3.2 Map Weighting

The map weighting section allows the filtered maps to be overlapped and weighted on the basis of their priority.

The aim of the map weighting section is to provide users with a tool for analysing the localisation of expected effects of specific elements and evaluating the sum of effects on the basis of a specific mathematical curve associated to the layers.

On the basis of a green-yellow-red gradient colour scale, InViTo shows where specific requested aspects are present (green colour) or absent (red colour).

InViTo - Spatial effect of selected criteria depending on assigned weights
The maps show the spatial effect of selected criteria depending on assigned weights. The variation of weights on the left side menu makes the map changing in colours through a traffic-light colour gradient scale.

The weighting section can be used to determine the presence of specific elements in an area and to understand the influence of these elements on their surroundings. Combining the effects of each aspect, InViTo generates one single map which highlights the suitability of the area to respond to a specific question according to the chosen parameters. Through the resulting maps, actors could understand which areas already had the requirements to fit their preferences. InViTo can be useful in suggesting new planning decisions, providing responses in real time to “what if” questions and displaying the effects of planning choices.

This section is an on-going part of the research. In fact, the map weighting is currently based on the sum of maps as in the basic methodology of Multicriteria Decision Analysis (MCDA) [1]. Further developments of InViTo will improve this section in order to integrate the opportunity to develop MCDA directly in the tool as the spatial Multicriteria Analyses combining GIS and MCDA [2, 3].

The weighting section is set as follows:

  • It is composed by a set of slider cursors, which allow users to set the importance of each element on a scale from -10 to 10. Negative values should be assigned to those elements which have a negative influence to be near the other elements, while positive values should be for attractors nodes.
  • The computing can be performed not only on regular grids but in any kind of irregular grid.
  • The calculation of values can be given not only by a function of distance as in the previous version of the tool, but also by considering a proper value of each single cell.
  • The mathematical curves, that calculate the effect of an element on land, can be easily set up by users through a specific submenu of InViTo named “curve configuration”.

The weighting section includes a further range filter, which allows weighted maps to be filtered on the basis of their resulting values. By this filter, users can select the areas which respond to a specific range of selected criteria and visualise which areas are over or under a specific threshold or comprised between a defined range.

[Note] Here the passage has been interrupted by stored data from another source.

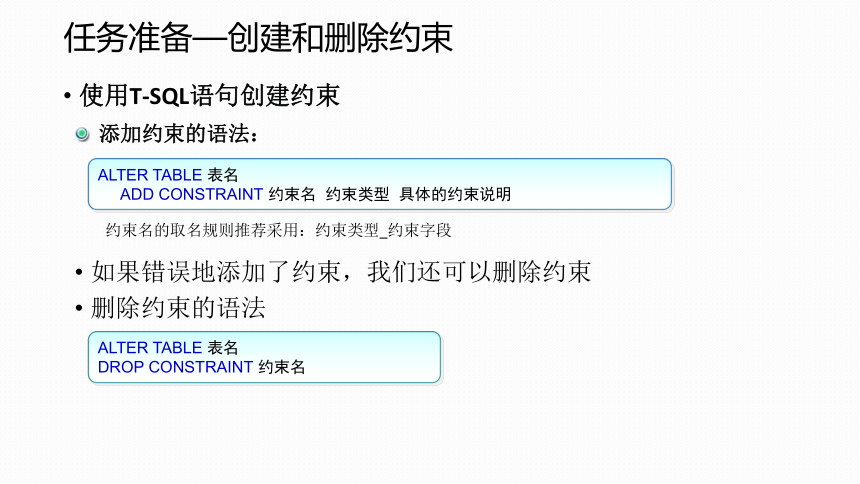
Task: Click the ADD CONSTRAINT keyword
Action: pos(191,194)
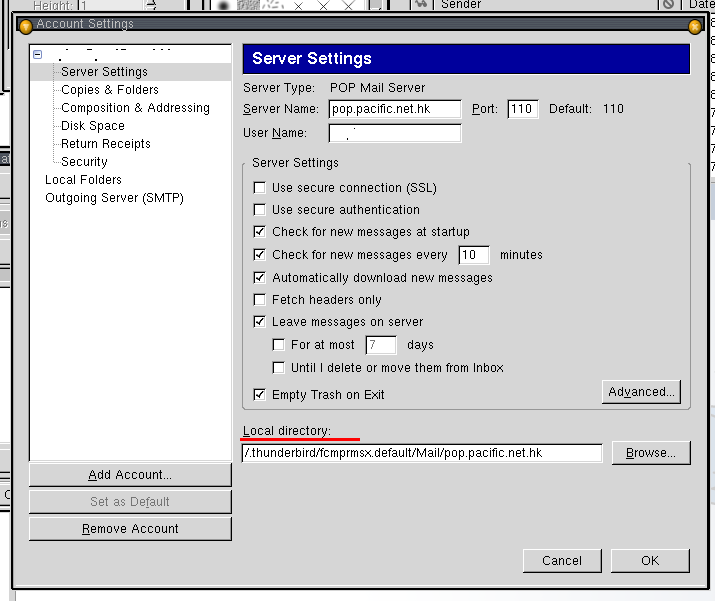Click in the Server Name field
715x601 pixels.
(395, 109)
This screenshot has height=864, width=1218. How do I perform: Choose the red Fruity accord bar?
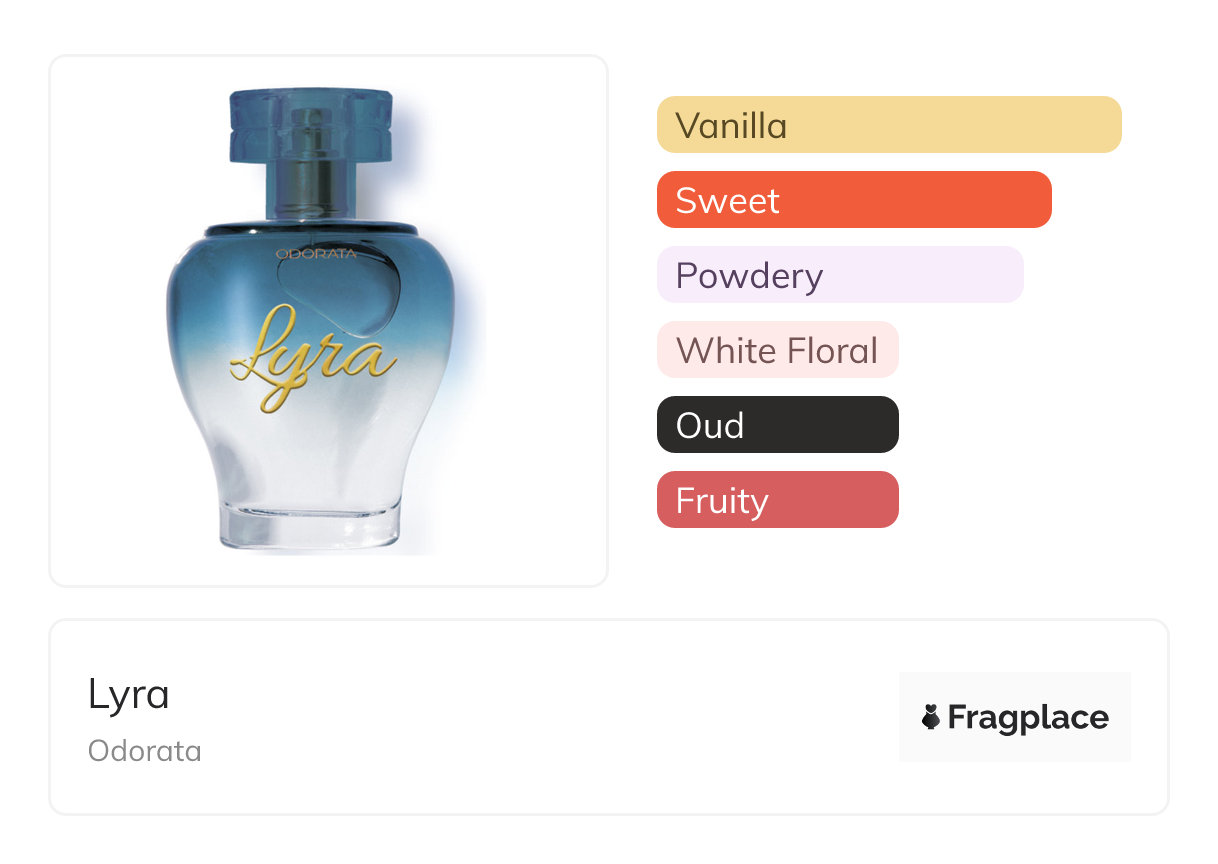pos(777,500)
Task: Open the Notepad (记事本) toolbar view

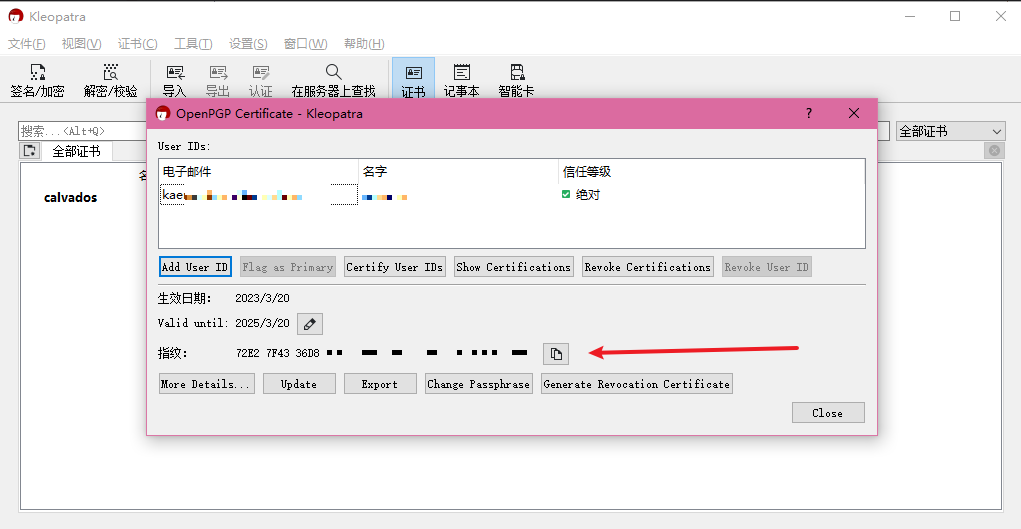Action: 461,81
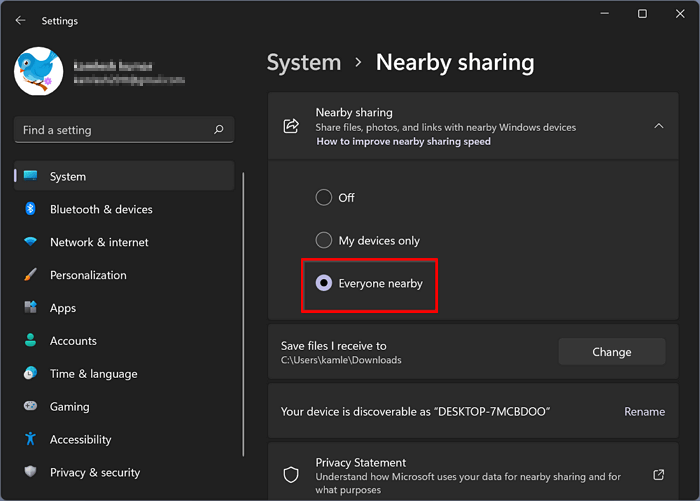Viewport: 700px width, 501px height.
Task: Click the Accounts person icon
Action: [x=30, y=341]
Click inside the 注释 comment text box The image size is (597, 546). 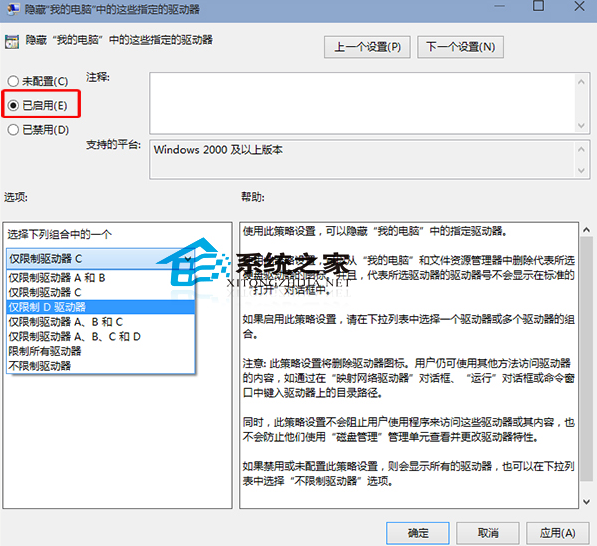pyautogui.click(x=362, y=103)
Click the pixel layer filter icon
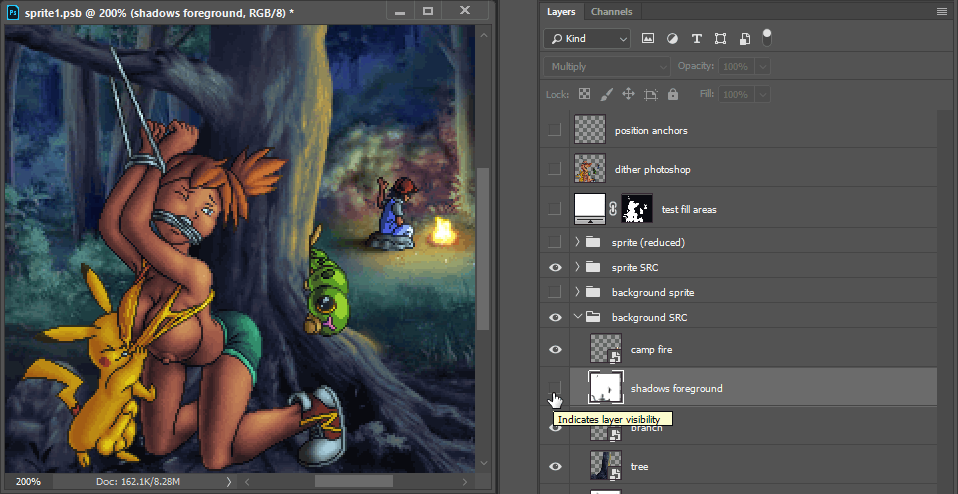The width and height of the screenshot is (958, 494). [648, 39]
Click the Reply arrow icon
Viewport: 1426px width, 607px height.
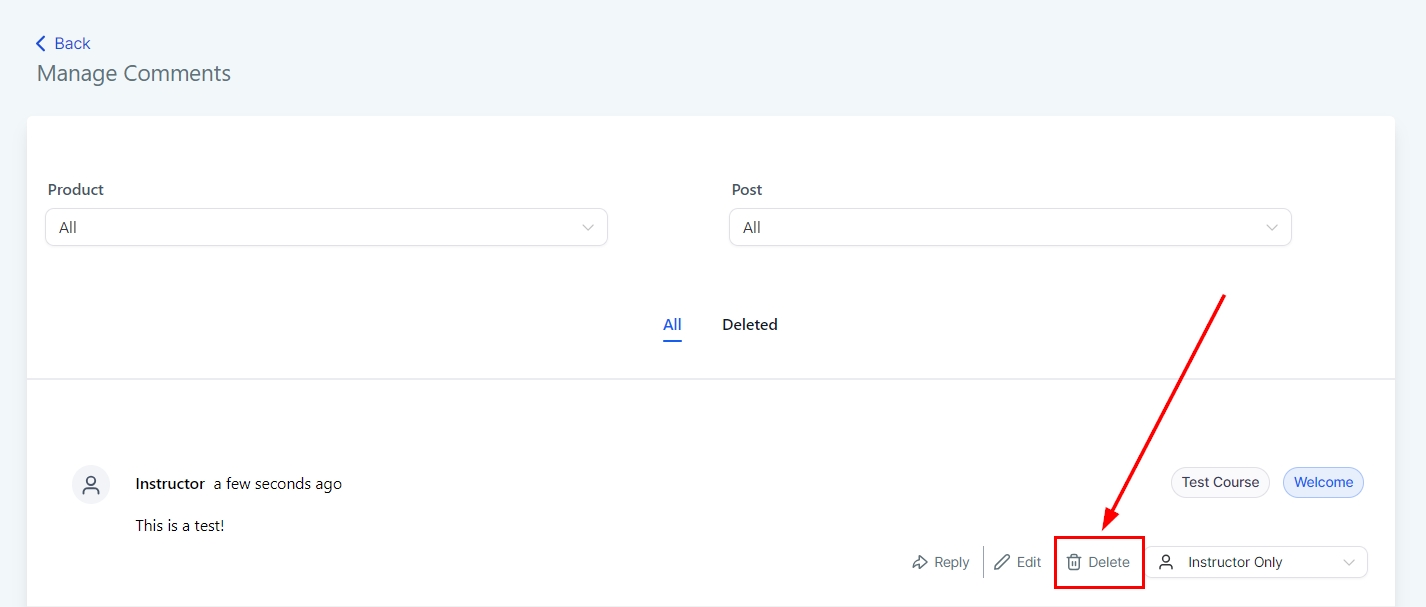[x=920, y=563]
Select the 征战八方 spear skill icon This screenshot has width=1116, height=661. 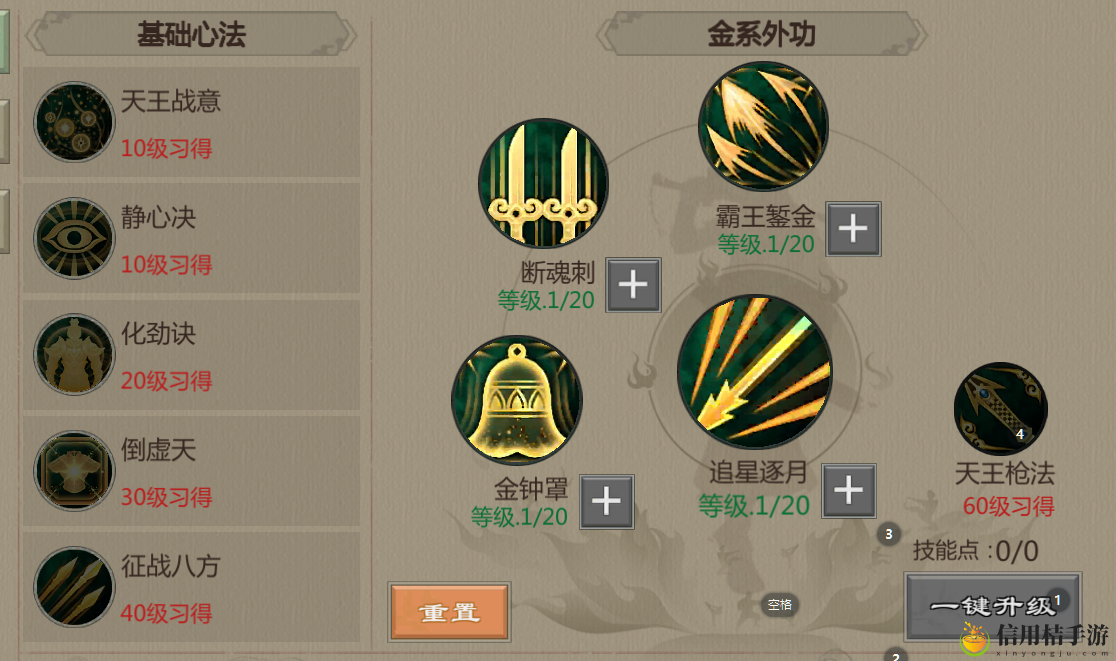[x=74, y=587]
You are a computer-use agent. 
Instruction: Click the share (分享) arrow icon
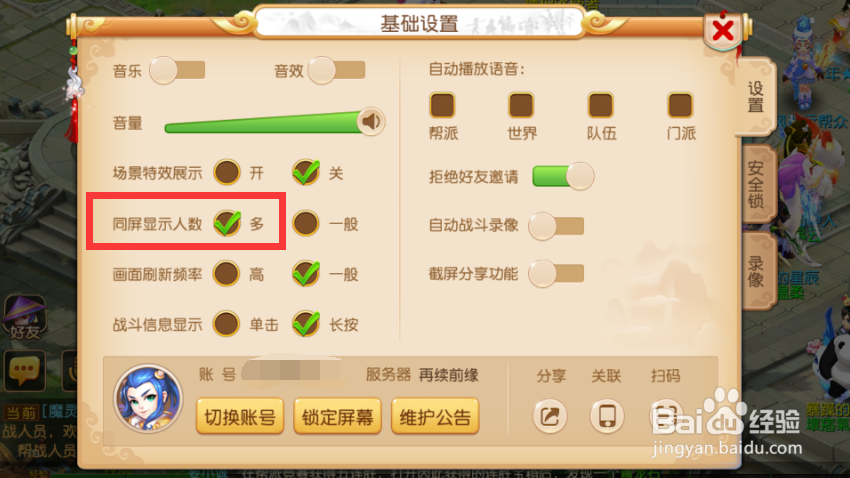(550, 416)
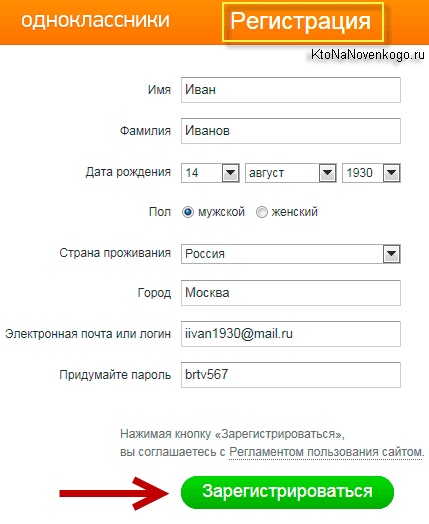This screenshot has height=524, width=429.
Task: Select the мужской radio button
Action: pos(188,212)
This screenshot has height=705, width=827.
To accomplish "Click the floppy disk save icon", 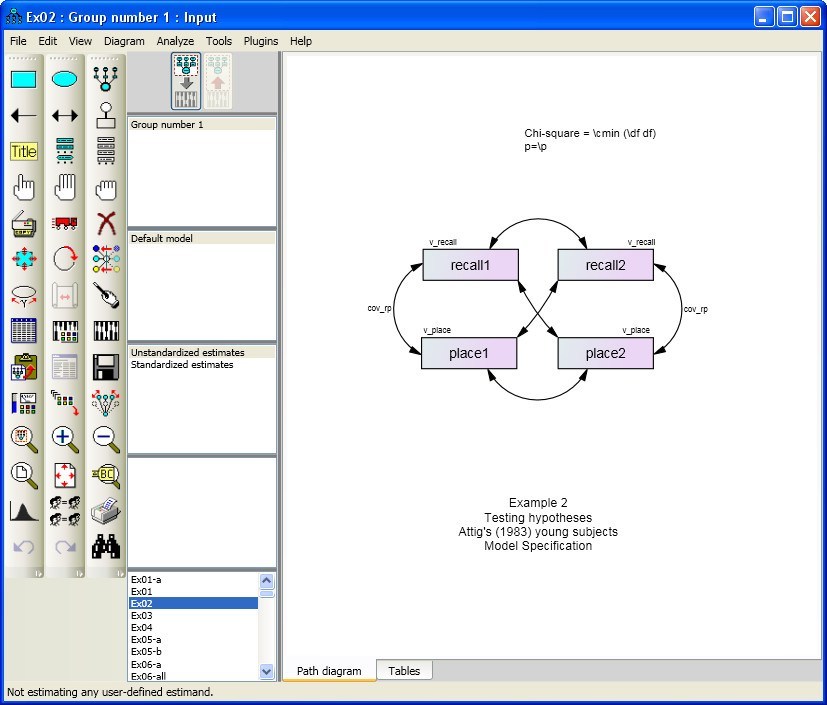I will 106,366.
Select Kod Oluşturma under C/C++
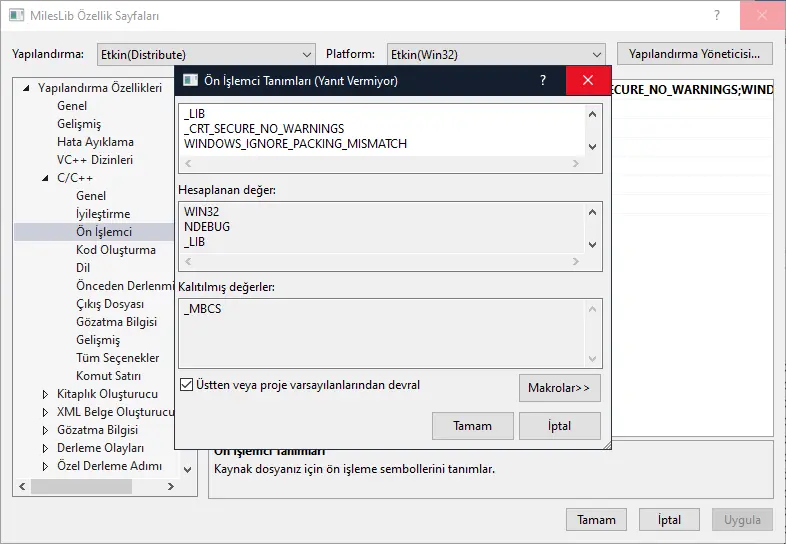Viewport: 786px width, 544px height. coord(116,250)
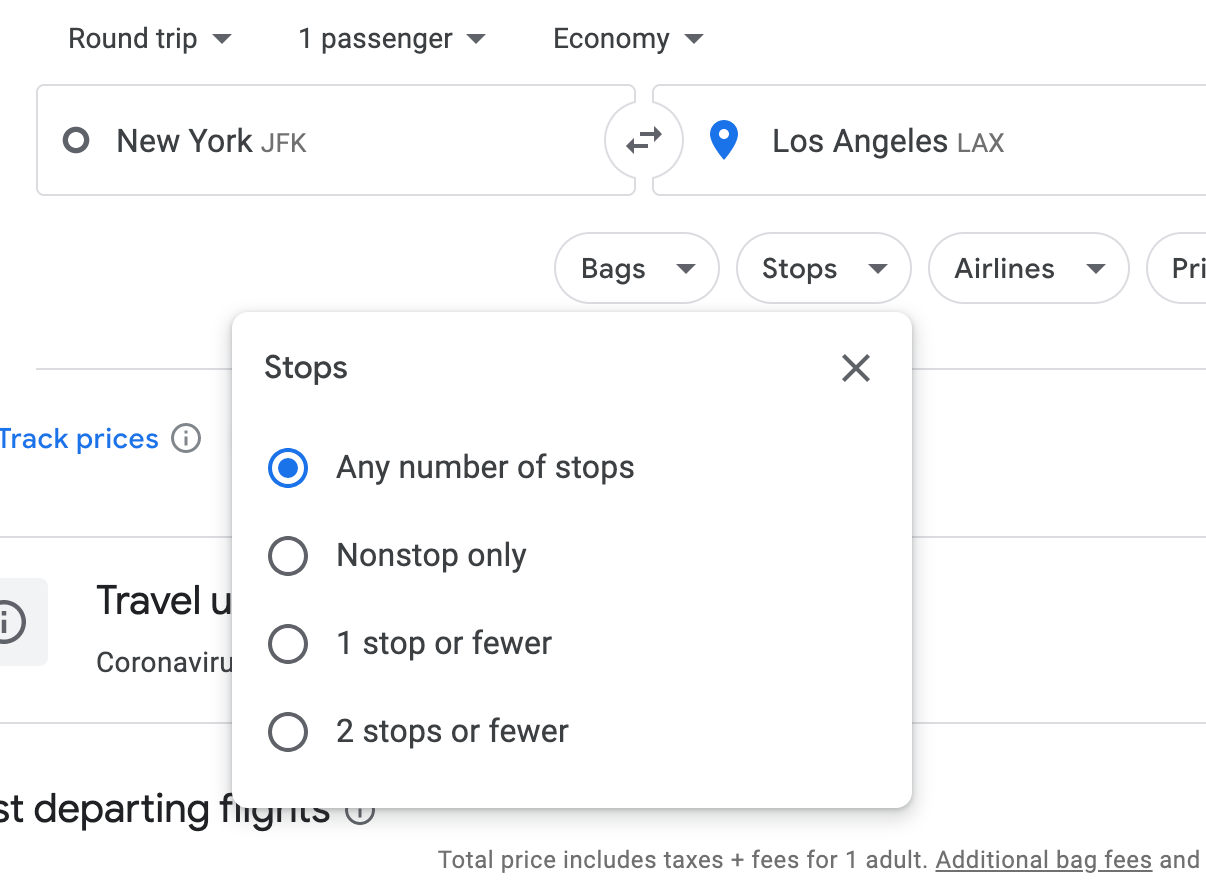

The “Listeners data” layer is signed with a microphone near the layer’s name.


[1] Figueira, J., Greco, S., & Ehrgott, M. (Eds). (2005). Multiple Criteria Decision Analysis:State of the Art Surveys. New York, NY, USA: Springer.
[2] Malczewski, J. (1999). Gis and Multicriteria Decision Analysis. New York, NY, USA: Wiley.
[3] Ferretti V. (2013). Le Analisi Multicriteri spaziali a supporto delle procedure di pianificazione e valutazione: analisi e classificazione della letteratura scientifica, Geoingegneria Ambientale e Mineraria, (2), 53-66.